*Problem*. Wherever "column" appears in the records below, copy the line that holds it.

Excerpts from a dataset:
──────
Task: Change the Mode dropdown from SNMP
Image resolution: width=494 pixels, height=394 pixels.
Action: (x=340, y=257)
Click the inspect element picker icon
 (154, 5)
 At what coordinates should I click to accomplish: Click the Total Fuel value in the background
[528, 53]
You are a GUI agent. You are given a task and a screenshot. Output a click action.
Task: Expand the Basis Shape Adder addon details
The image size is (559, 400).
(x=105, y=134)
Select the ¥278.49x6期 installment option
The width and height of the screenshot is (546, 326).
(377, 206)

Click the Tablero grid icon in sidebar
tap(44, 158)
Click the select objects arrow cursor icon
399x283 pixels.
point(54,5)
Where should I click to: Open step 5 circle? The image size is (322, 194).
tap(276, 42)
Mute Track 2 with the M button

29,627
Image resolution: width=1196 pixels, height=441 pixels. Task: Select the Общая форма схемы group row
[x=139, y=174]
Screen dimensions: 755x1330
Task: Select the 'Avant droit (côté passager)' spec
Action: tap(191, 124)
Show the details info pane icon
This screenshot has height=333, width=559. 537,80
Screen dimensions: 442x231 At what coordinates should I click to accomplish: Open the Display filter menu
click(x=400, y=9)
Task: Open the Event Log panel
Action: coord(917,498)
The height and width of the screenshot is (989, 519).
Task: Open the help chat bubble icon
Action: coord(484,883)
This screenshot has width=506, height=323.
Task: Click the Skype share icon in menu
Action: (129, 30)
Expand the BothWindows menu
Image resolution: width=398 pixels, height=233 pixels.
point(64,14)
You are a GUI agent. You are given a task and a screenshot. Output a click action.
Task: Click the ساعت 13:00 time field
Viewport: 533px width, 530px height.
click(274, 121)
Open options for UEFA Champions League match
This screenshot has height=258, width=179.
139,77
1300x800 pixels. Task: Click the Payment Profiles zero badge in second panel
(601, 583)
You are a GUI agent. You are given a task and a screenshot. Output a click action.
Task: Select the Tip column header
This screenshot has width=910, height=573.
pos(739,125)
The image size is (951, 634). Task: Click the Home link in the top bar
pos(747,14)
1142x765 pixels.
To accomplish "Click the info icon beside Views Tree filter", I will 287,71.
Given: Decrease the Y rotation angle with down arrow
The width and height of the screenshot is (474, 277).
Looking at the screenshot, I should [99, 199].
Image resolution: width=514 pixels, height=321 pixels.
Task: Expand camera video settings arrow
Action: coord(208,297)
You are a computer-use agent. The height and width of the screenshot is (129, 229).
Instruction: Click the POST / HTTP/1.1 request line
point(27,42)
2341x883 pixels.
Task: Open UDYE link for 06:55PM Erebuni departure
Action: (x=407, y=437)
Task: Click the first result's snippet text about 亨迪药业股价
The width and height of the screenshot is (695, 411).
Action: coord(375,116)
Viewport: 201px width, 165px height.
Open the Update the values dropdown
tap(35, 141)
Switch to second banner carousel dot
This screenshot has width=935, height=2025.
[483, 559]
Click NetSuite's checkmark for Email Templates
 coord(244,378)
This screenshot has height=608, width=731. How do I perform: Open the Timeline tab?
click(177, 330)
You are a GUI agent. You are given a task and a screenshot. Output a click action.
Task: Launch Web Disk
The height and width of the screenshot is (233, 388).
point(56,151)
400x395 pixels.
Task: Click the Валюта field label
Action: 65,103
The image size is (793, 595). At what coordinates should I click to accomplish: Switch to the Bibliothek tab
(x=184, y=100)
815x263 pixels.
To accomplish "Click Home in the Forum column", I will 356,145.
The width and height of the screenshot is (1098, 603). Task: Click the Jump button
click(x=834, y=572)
──────
*Solution*.
Task: Select the Tip column header
To accomplish "Click Home in the Forum column", I will 356,145.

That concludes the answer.